Yoga studios close to me are offering free yoga classes for people who just need to regroup and recharge. Art studios are offering free classes for kids. MIT lit up a building in red, white and blue lights that mimicked the American flag. And, just like in the days following 9/11, people are a little kinder and gentler with each other.
Laura Wellington, who ran in the marathon, writes:
I was 1/2 mile from the finish line when the explosion went off. I had no idea what was going on until I finally stopped and asked someone. Knowing that my family was at the finish line waiting for me, I started panicking, trying to call them.
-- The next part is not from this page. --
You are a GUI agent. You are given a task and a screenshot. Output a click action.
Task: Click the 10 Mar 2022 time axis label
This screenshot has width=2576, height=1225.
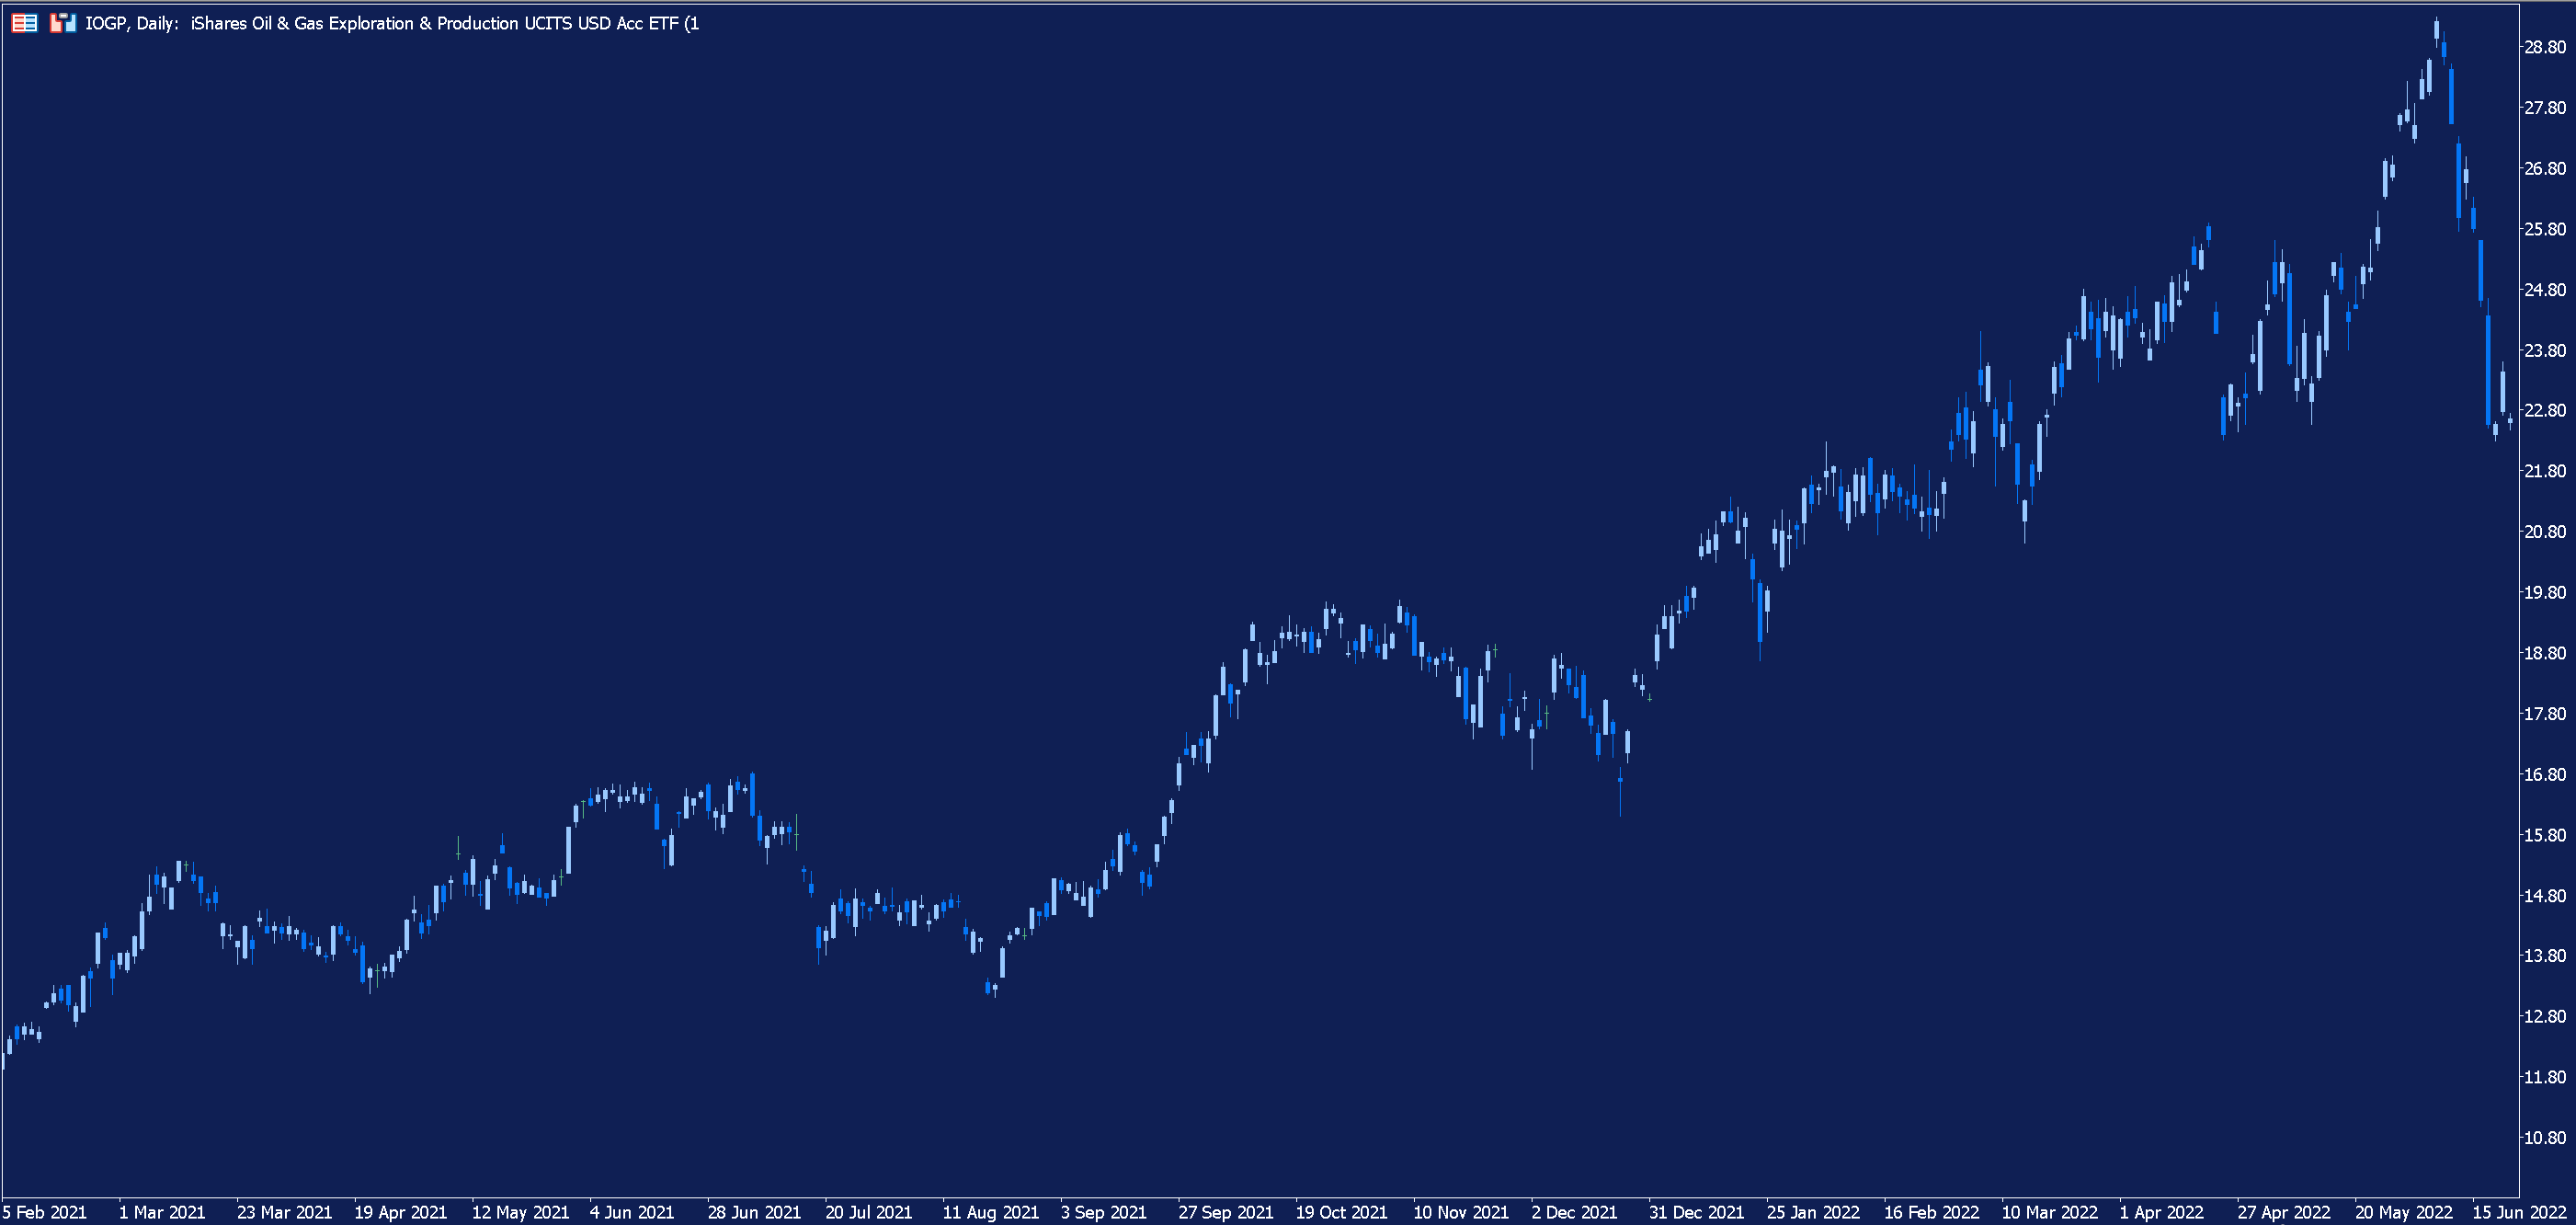click(2049, 1212)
Diverted away from the finish line, I started walking down Mass Ave towards Symphony Hall still not knowing where my family was. Right before the intersection of Huntington, I was able to get in touch with Bryan and found out he was with my family and they were safe. I was just so happy to hear his voice that I sat down and started crying. Just couldn't hold it back. At that moment, a couple walking by stopped. The woman took the space tent off her husband, who had finished the marathon, and wrapped it around me. She asked me if I was okay, if I knew where my family was. I reassured her I knew where they were and I would be ok. The man then asked me if I finished, to which I nodded "no." He then proceeded to take the medal off from around his neck and placed it around mine. He told me, "You are a finisher in my eyes." I was barely able to choke out a "thank you" between my tears.
Odds are I will never see this couple again, but I'm reaching out with the slim chance that I will be able to express to them just what this gesture meant to me. I was so in need of a familiar face at that point in time. This couple reassured me that even though such a terrible thing had happened, everything was going to be ok.
|@ RedCross : Thanks to generosity of volunteer blood donors there is currently enough blood on the shelves to meet demand. #BostonMarathon|
A HuffPost reader from Boston tells us:
“I and probably many others did manage to find solace in seeing all the instances of people coming together: groups of friends hugging and consoling one another, locals stopping for out-of-towners to offer directions or any other assistance, even pedestrians signaling for cars to pull over for emergency vehicles. As a Bostonian and American, today was most definitely draining, confusing, and upsetting, and the only thing we can continue to do is keep coming together and thinking of one another, especially those who died, were injured, or whose loved ones were affected.”
|@ mfaboston : The MFA will be free today. We hope the Museum will be a place of respite for our community.|
Dozens of residents have offered their homes to runners stranded in Boston.
Joshua Dawson, a Democratic candidate for state representative in Massachusetts, took in three students, HuffPost's Christina Wilkie reports.
"Boston is on lockdown, but everyone's just being good neighbors and welcoming people into their homes," Dawson said.